According to Wikipedia:

In object-oriented programming, the command pattern is a behavioral design pattern in which an object is used to encapsulate all information needed to perform an action or trigger an event at a later time. This information includes the method name, the object that owns the method and values for the method parameters.

And according to professor Schmidt's text, a command has:

  • Time-independent execution of application logic. The encapsulation of application logic allows to queue it and execute it at a different point in time.
  • Context-independent execution of the application logic. The separation between application logic and context allows to execute the application in separate contexts, such as in a different thread or using a different state.
  • Exchangeability of application logic. The separation between application logic and context allows to easier exchange the application logic.

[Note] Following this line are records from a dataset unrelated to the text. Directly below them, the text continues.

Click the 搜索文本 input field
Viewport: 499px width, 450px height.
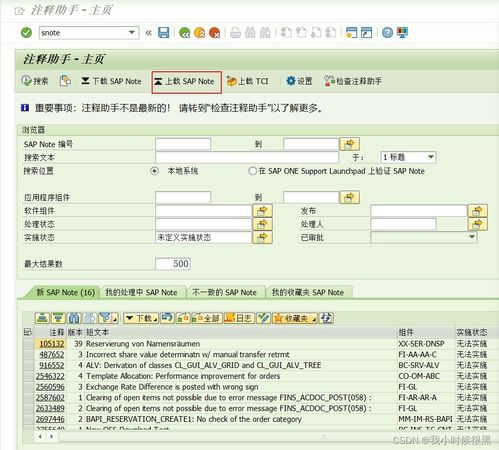[247, 157]
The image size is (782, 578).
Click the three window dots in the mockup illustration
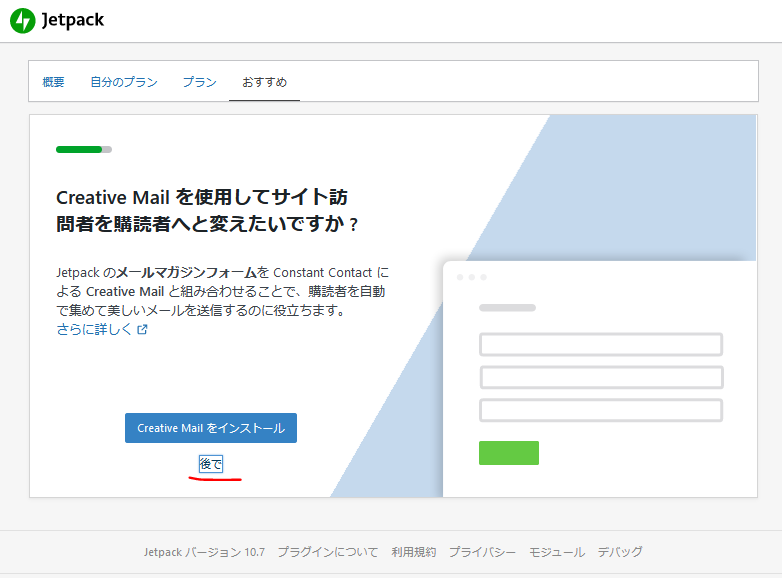click(x=470, y=277)
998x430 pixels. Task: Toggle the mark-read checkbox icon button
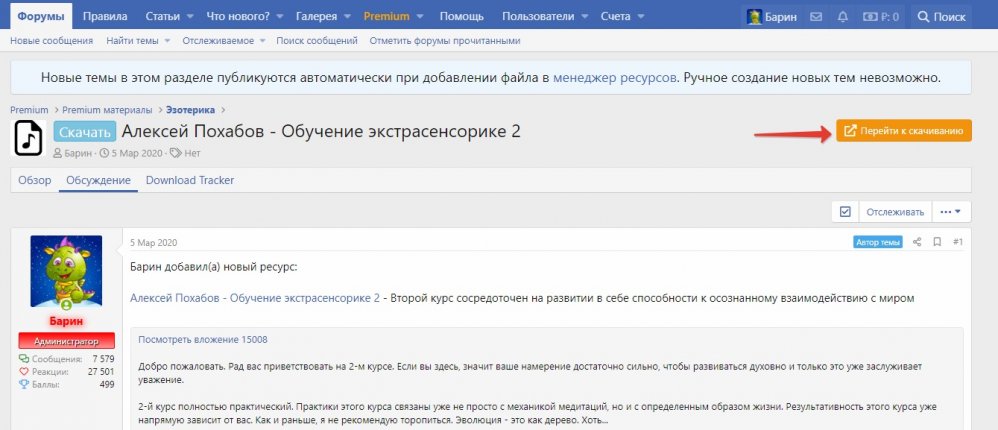point(845,212)
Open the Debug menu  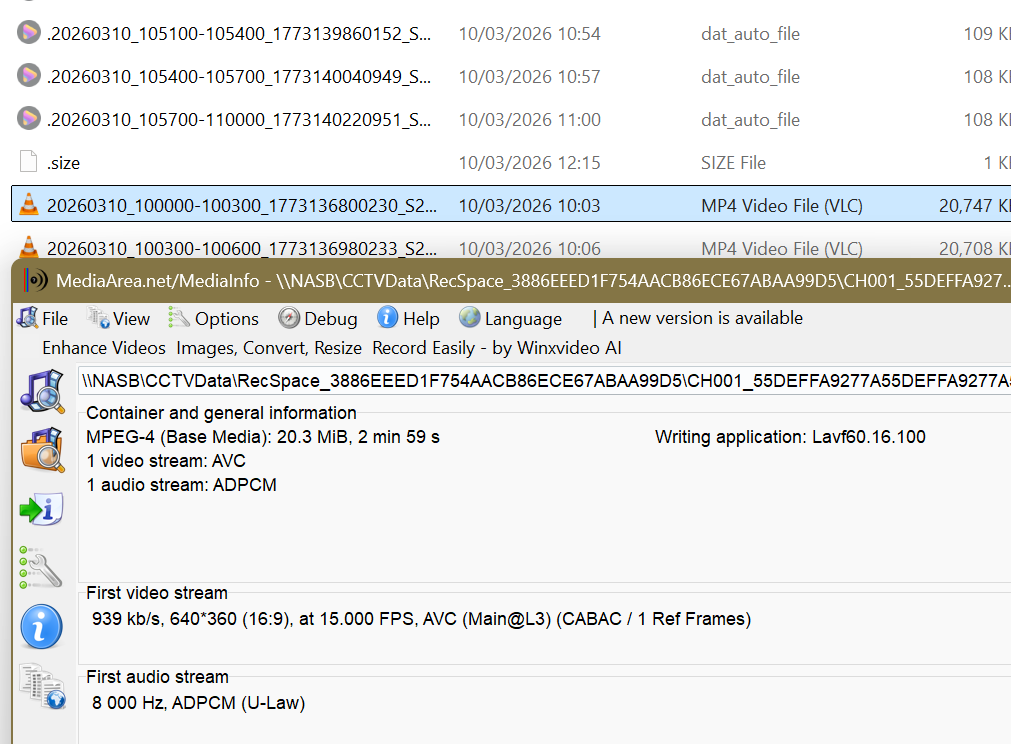tap(318, 319)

If you encapsulate all information into an Intent, the onHandleIntent works as an abstract method to the command executor, just like described at command processor pattern text.

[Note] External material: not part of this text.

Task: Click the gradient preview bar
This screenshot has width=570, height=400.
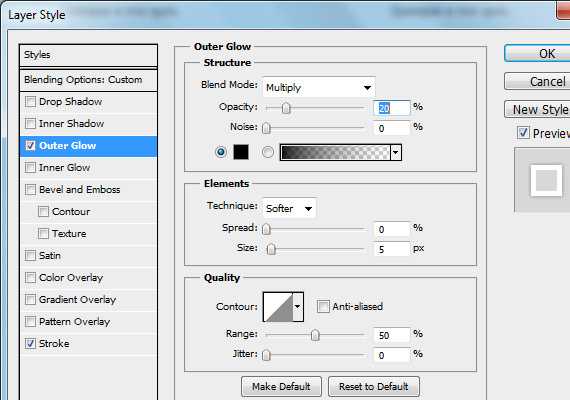Action: point(335,152)
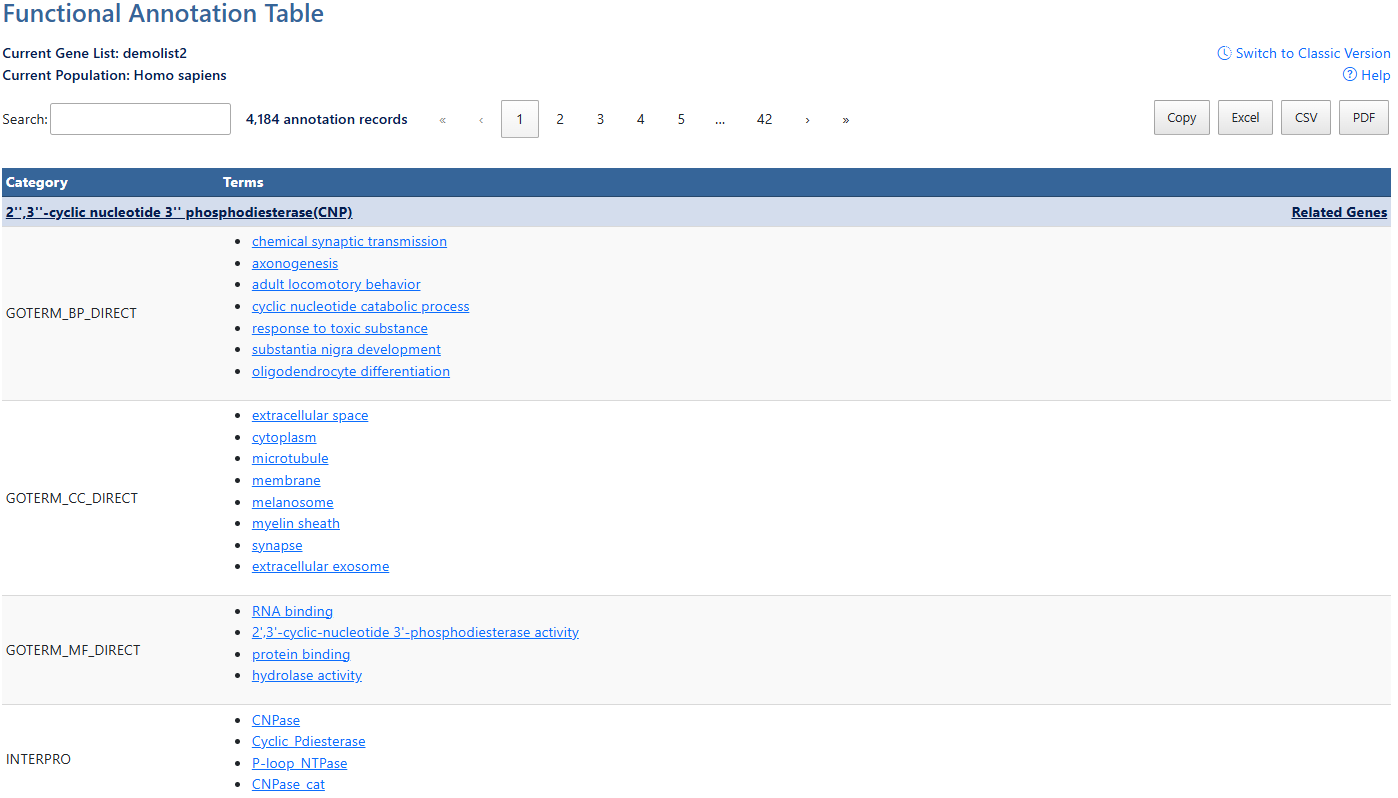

Thus, instead of explicitly implement the executor in order to invoke a command, you simply delegate command execution to the operating system.

So the questions are:

  1. Is IntentService the framework implementation for command pattern?
  2. In affirmative case, why some Android MVP implementations explicitly implements its own, using ThreadExecutor as consumer and Runnable as commands, instead of using the one provided by the framework?

1 Answer 1


I would argue IntentService is not a framework implementation of the command-executor design pattern, because it does not meet the requirement of the separation of application logic and application context.

The command-executor pattern is like providing a button on a remote control to replay some action(s) on-demand (dim the lights, close curtains, turn on Barry Manilow) no matter who presses it in whatever context. Command-executor is analogous to materialising a personal assistant who then does a bunch of predetermined tasks for you on-demand.

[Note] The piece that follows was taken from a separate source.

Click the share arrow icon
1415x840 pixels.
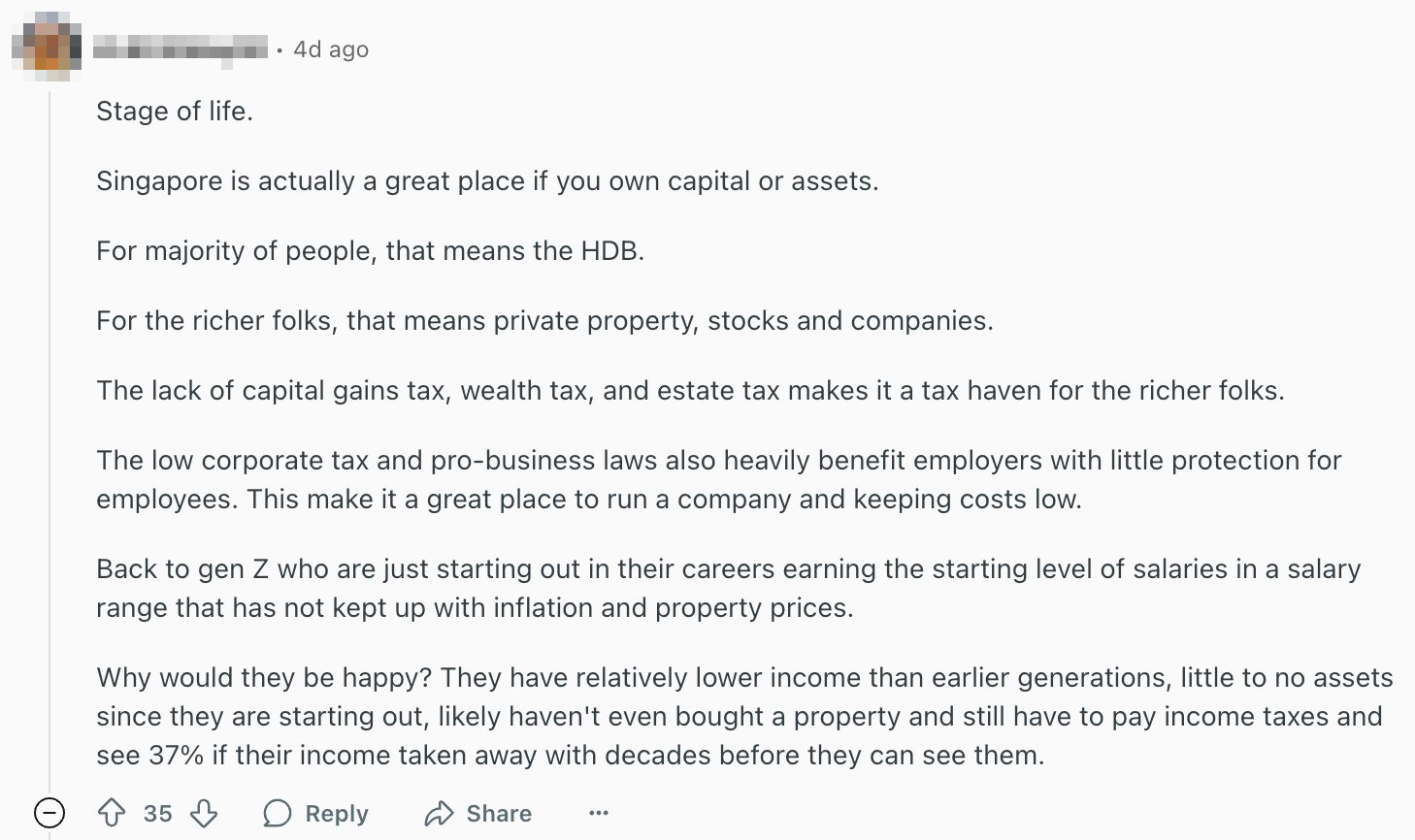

On the other hand, the use of the IntentService class is analogous to a pedestrian hailing a taxi cab or a pub patron flagging the bartender: The agent requests a service (expresses an intent), the agent enters a queue to receive the service, the agent finally receives the service. Unlike the command-executor, this sequence requires the participation of the agent, which itself requires that the agent be in the right kind of context to (want to) receive the service. But this is not what the command-executor pattern prescribes. Indeed, the API class overview for IntentService in the link you provided suggests that the IntentService class fits another established design pattern:

This "work queue processor" pattern is commonly used to offload tasks from an application's main thread. The IntentService class exists to simplify this pattern and take care of the mechanics. To use it, extend IntentService and implement onHandleIntent(Intent). IntentService will receive the Intents, launch a worker thread, and stop the service as appropriate.

In a sense, the IntentService could be considered a command-executor if only the subject of the service could also be included in the abstraction. So for our analogies, if at any time we wished, we could invoke a command to "send my niece Suzy the birthday present I bought her" or "send me to Beijing to complete the business merger", then IntentService might be a command-executor. But when we state the comparison this way, it becomes clear IntentService could not be command-executor, because these events are dependent on context in the sense that they need objects or agents' participations prior to being able to run. This is not true for command-executors, which package all the necessary components for ready replay at any time.